◆ **EXERCISE PROMPT**: Where in the listing does the string "node" appear? Copy every line that holds it.

◆ **SOURCE MATERIAL**:
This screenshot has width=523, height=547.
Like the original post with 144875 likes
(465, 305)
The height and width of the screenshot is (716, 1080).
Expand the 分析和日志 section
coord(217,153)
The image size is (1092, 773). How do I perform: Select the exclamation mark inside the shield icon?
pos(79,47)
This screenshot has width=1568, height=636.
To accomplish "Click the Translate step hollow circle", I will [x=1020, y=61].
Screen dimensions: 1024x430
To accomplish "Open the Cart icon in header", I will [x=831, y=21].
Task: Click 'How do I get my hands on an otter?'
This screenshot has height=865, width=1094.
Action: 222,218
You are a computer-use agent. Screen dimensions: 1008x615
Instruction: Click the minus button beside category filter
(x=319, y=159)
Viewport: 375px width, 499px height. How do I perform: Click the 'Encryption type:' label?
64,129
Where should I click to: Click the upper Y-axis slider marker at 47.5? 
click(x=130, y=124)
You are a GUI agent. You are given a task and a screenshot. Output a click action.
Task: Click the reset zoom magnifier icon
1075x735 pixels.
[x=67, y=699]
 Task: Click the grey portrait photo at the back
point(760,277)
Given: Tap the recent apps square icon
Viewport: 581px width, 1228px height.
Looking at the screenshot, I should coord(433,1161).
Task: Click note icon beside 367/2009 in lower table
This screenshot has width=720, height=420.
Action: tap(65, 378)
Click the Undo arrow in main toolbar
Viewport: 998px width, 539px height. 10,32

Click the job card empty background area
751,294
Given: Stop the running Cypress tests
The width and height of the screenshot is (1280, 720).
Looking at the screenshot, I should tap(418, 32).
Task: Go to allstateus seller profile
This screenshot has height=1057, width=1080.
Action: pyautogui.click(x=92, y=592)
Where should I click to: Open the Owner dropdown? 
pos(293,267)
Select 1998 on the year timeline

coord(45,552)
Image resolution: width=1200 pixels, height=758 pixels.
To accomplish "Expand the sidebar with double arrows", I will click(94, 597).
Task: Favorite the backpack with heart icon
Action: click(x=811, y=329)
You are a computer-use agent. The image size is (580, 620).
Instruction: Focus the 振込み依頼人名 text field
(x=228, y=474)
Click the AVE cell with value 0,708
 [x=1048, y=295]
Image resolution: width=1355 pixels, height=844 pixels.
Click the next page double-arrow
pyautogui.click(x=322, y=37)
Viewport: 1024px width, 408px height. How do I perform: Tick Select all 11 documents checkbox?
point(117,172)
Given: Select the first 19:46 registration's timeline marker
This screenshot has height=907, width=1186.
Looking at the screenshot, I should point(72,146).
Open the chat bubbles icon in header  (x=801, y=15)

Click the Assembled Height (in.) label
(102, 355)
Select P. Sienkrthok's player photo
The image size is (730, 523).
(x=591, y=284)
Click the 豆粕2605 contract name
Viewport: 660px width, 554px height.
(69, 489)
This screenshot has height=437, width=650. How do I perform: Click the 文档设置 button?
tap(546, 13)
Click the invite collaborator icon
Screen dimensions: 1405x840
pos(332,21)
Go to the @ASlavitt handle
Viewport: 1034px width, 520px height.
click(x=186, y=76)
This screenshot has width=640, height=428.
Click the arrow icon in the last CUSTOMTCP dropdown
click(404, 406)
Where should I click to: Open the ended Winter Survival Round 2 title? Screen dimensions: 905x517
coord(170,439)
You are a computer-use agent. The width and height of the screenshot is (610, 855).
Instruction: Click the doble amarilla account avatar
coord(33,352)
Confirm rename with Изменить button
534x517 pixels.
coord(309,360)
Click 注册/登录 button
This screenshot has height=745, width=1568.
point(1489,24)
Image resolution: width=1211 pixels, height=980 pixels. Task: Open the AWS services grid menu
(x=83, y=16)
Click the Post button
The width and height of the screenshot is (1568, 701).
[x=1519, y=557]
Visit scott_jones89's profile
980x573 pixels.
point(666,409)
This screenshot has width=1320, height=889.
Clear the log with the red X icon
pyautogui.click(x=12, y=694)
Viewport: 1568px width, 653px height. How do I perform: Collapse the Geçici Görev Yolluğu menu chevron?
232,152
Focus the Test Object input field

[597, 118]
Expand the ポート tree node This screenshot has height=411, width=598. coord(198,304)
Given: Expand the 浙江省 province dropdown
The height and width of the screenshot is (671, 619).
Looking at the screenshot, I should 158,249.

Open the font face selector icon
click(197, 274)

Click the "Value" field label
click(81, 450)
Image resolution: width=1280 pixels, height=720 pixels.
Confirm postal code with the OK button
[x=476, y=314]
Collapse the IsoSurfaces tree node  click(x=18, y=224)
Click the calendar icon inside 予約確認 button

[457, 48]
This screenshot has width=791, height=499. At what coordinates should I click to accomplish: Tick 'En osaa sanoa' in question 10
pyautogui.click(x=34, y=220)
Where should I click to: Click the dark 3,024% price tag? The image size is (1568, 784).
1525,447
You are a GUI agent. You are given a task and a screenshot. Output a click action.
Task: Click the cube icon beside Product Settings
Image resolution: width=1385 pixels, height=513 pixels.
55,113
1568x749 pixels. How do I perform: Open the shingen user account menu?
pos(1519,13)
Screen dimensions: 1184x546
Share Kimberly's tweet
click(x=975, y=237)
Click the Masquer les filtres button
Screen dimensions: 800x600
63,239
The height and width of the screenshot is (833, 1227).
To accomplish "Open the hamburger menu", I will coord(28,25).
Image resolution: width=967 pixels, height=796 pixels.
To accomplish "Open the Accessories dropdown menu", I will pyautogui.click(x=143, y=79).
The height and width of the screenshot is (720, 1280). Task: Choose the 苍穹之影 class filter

◆ **ANSWER TO THIS EXERCISE**:
Expand the ポート tree node This screenshot has height=411, width=598. coord(198,304)
Collapse the IsoSurfaces tree node  click(x=18, y=224)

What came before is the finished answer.